CD-recensie

 

© Aart van der Wal, juli 2018

 

Suk: Lente op. 22a - Zomerindrukken op. 22b - Pianostukken op. 7 - Stemmingen op. 10

Jonathan Plowright (piano)
Hyperion CDA68198 • 77' •
Opname: september 2017, Potton Hall, Dunwich, Suffolk (VK)

 

Deze vier pianowerken stammen uit een periode die nog niet werd overschaduwd door hevig gevoeld verlies en verdriet. Her merendeel ervan werd gecomponeerd in de eerste helft van de jaren negentig van de negentiende eeuw, met in 1902 als sluitstuk'Lente' op. 22a en 'Zomerindrukken' op. 22b. Niemand die toen nog kon bevroeden dat nog geen twee jaar later zich boven Josef Suk (1874-1935) donkere wolken zouden samentrekken. Het begon op 5 mei 1904 met de dood van Antonín Dvořák , niet alleen Suks zee gewaardeerde schoonvader maar ook iemand tegen wie hij enorm opzag. In juli 1905 stierf Suks echtgenote Otilka, de oudste dochter van Dvořák . Wat volgde was een moeizaam leven, waarin rouw en eenzaamheid de boventoon voerden, maar waaraan we wel een aantal schitterende composities te danken hebben. Denkt u maar aan de Asrael-symfonie op. 27, 'Een zomers sprookje' op. 29 en 'Epiloog' op. 37 (elders op onze site besproken).
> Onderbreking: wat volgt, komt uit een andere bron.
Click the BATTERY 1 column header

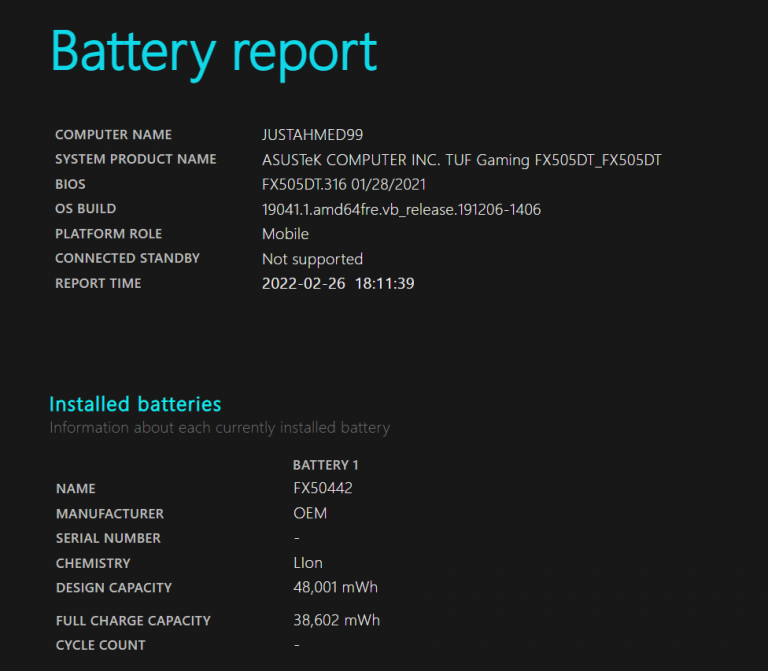tap(325, 465)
Geen veelschrijver, deze Tsjech: met een tiental zij het wel ruim bemeten cd's is zijn oeuvre zo ongeveer wel in kaart gebracht, maar de schoonheid ervan is evident. Zij loopt als een rode draad door zijn werk heen. Ook in zijn vroege(re) werken was Suk een componist die ver boven de middelmaat uitstak. Maar ook als violist deed Suk van zich spreken. Zo was hij jarenlang de tweede violist van het Tsjechisch Strijkkwartet.
Zijn talent werd al vroeg ontdekt: nauwelijks tien werd hij al toegelaten tot het conservatorium in de Tsjechische hoofdstad Praag, met als gekozen hoofdvakken viool en compositie. Het waren de compositielessen die hem in contact brachten met Dvořák , die Suk als een van zijn meest talentvolle leerlingen beschouwde en met wie hij het ook later uitstekend kon vinden.
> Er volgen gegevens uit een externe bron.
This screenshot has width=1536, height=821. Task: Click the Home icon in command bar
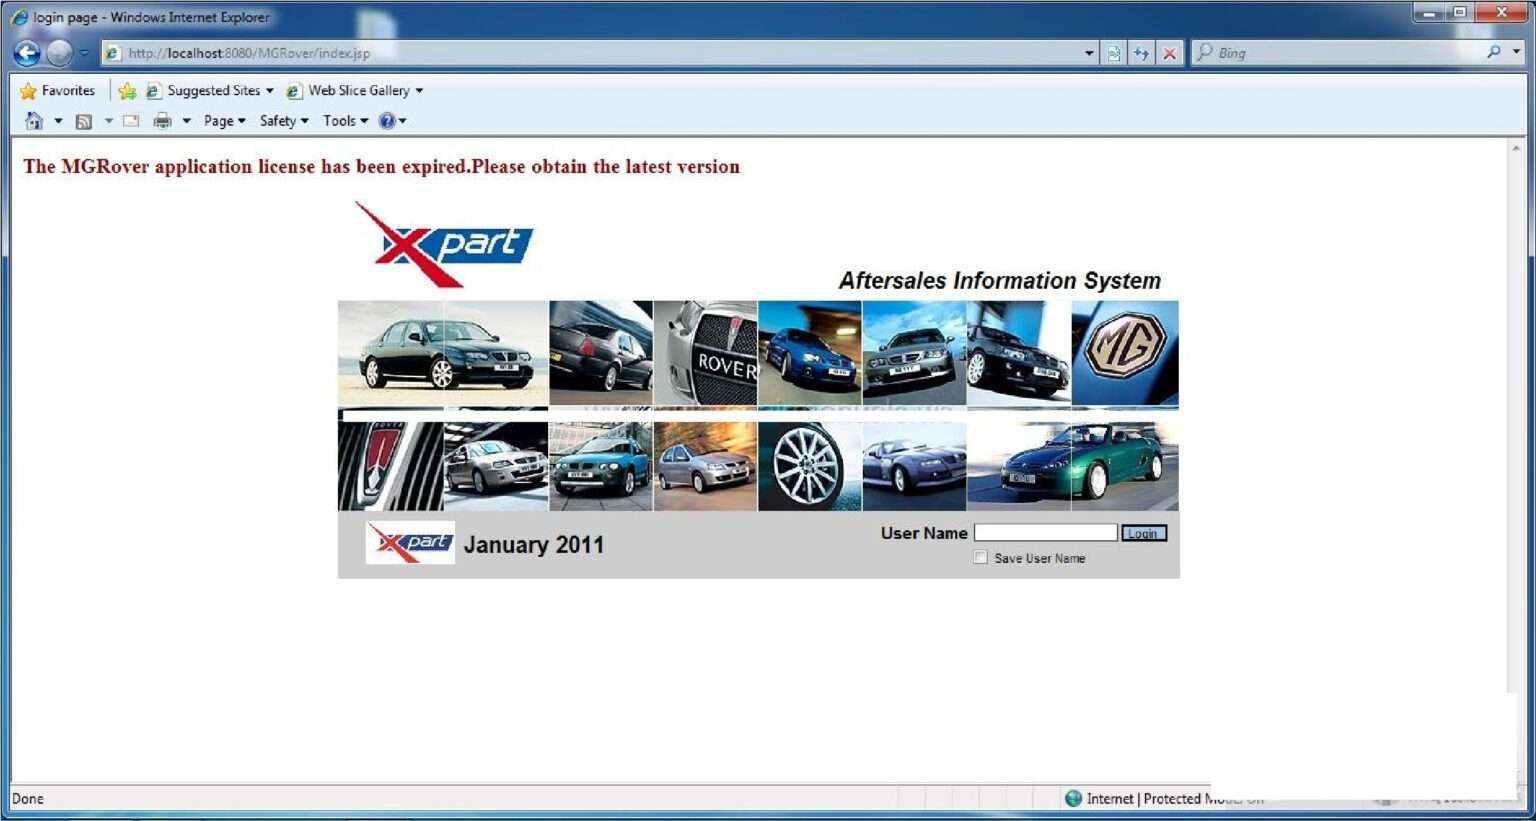[x=34, y=121]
In deze pianowerken is goed te horen dat hier uitsluitend de laatromanticus aan het woord is, al begint dit beeld bij op. 22 al enigszins te kantelen. Hem wacht de overstap naar de meer exuberante muziektaal van de twintigste eeuw, zoals die door onder meer door Zemlinsky en Skrjabin werd gehanteerd. Het was in de periode dat het twaalftoonssysteem nog net niet zijn intrede had gedaan, maar waarmee Suk later geen idiomatisch getint verbond zou sluiten.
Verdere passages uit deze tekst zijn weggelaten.